Father Tadeusz Pacholczyk, director of education at the National Catholic Bioethics Center in Philadelphia, said there is no “one-size-fits-all answer” to resource allocation questions.
“In calamities, of course, hard questions arise,” he said. “If a very sick man with COVID-19, who also has leukemia and congestive heart failure, is using the only available ventilator at a small rural hospital, would it be fair to unplug him and give the ventilator to a woman, slightly younger, who just arrived by ambulance and needs it, and who seems to have somewhat better prospects of survival?
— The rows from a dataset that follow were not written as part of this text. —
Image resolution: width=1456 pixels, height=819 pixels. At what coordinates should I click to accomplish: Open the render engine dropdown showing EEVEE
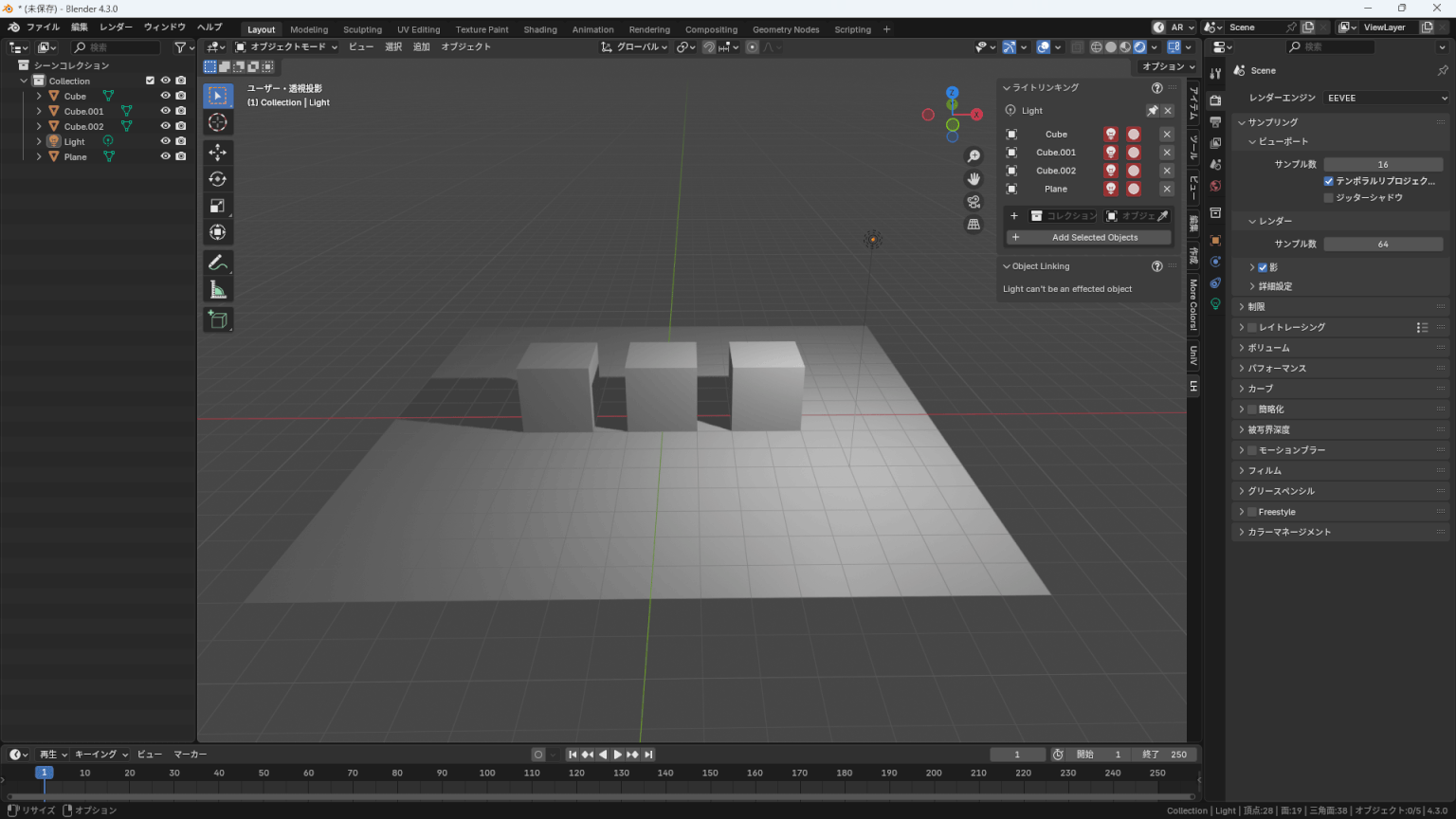(x=1384, y=98)
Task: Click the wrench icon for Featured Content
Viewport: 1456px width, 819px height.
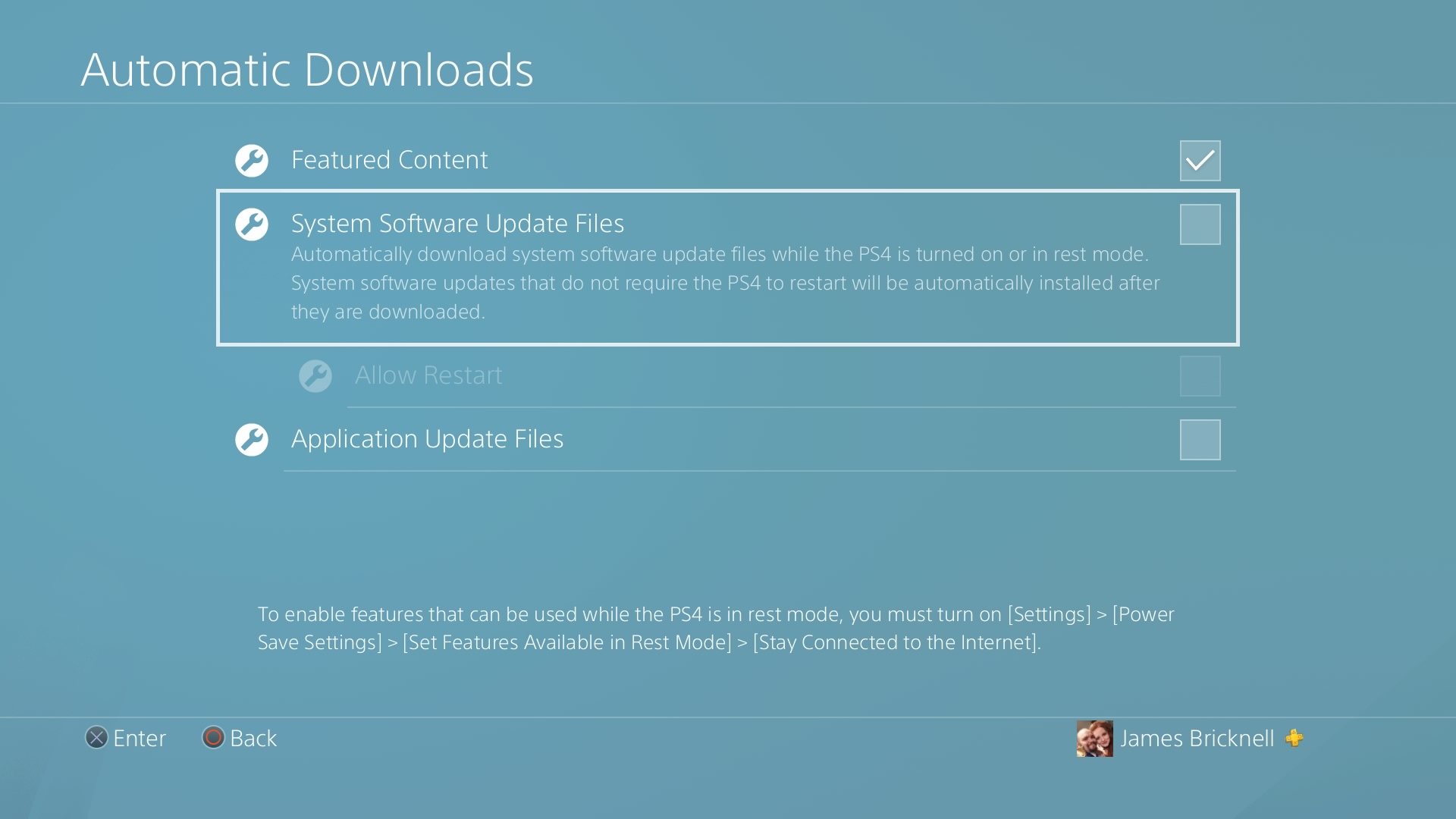Action: click(x=252, y=158)
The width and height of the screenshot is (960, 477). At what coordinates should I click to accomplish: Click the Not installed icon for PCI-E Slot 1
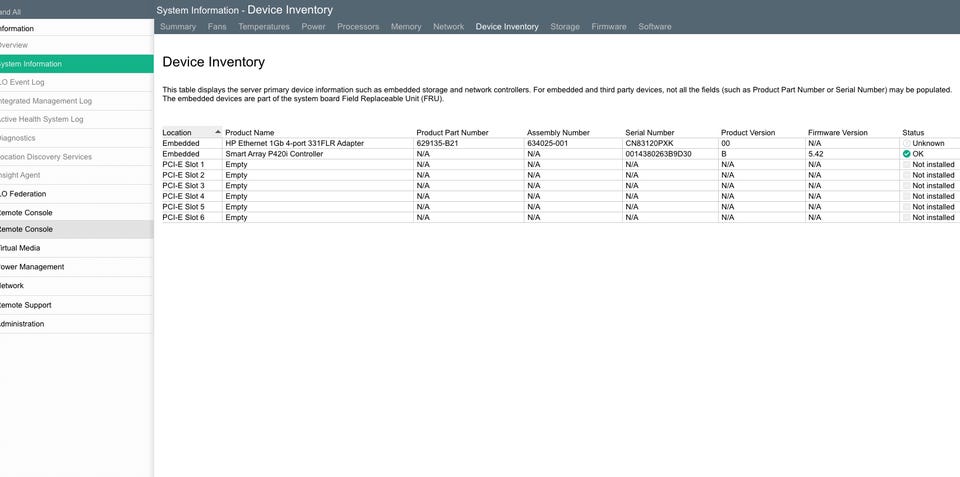pyautogui.click(x=906, y=165)
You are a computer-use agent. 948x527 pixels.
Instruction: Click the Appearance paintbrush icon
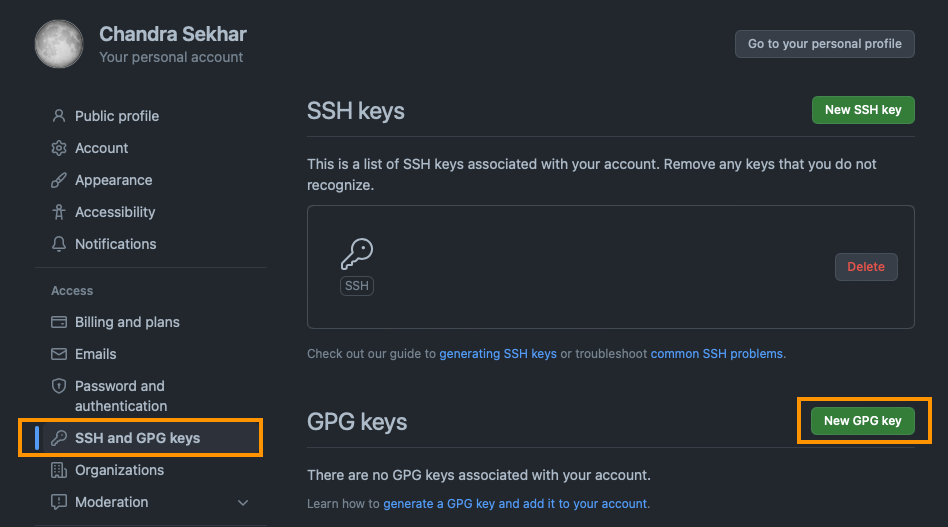(59, 180)
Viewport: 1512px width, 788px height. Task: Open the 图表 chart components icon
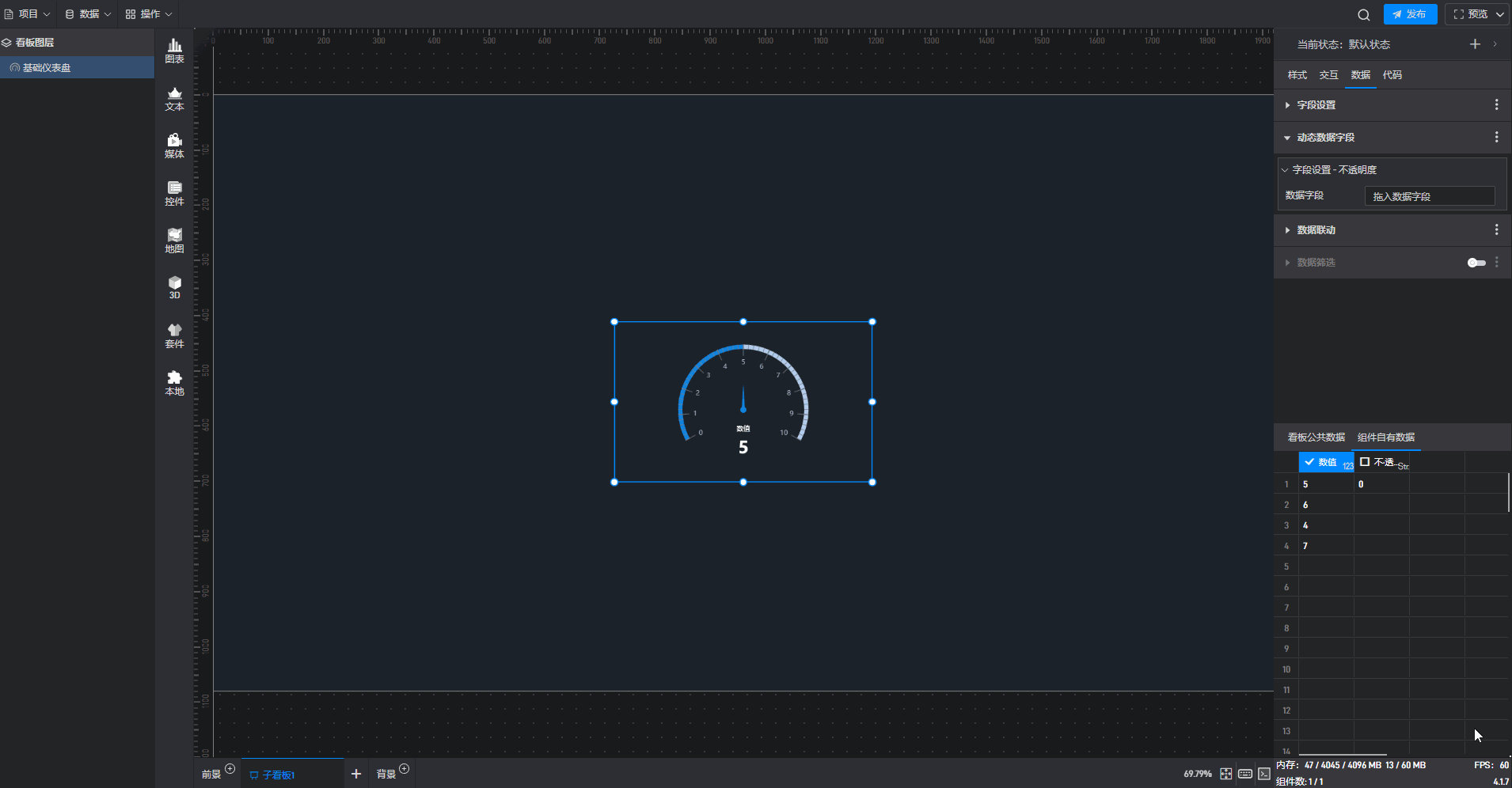pyautogui.click(x=174, y=51)
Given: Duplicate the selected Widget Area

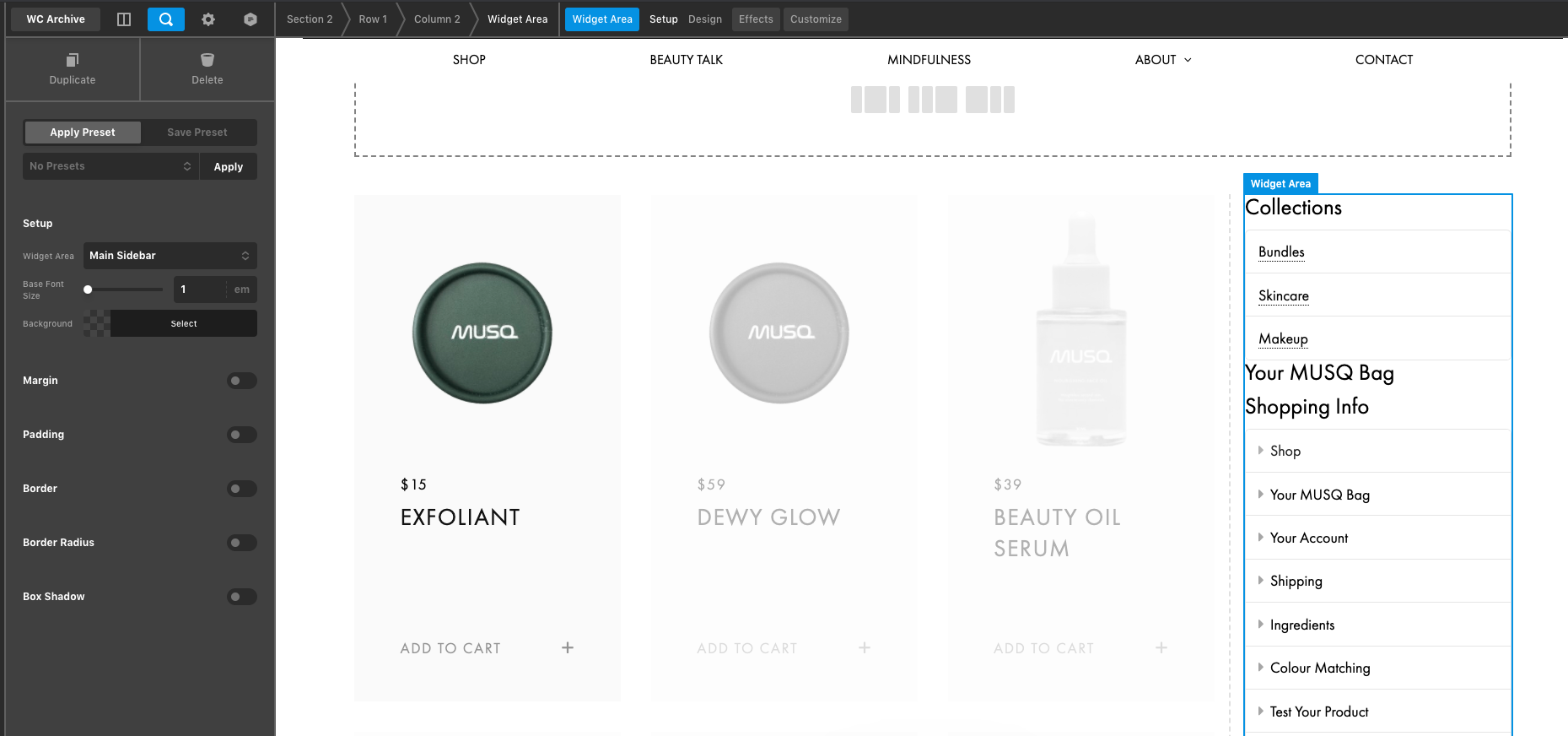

It really depends on the details.
“If continued ventilation were likely to result in his improvement and survival, and was beneficial with few burdens, it could be wrong to take it from him,” Father Pacholczyk added.
But especially at Catholic hospitals in these difficult times, he said, “pastoral attention and caring for every person, especially every weakened and vulnerable person,” must be paramount.
“We must avoid yielding to a kind of panic, and losing the calm of accompaniment that should be part of the experience of every visitor to our hospitals, including those facing their final days and hours,” he said.
Fordham’s Camosy told Catholic News Service he hopes the coronavirus crisis will help spark “a national conversation about these matters.”
“Strangely,” he added, that discussion “has not been on the radar screen of most media that I’ve seen covering” the pandemic.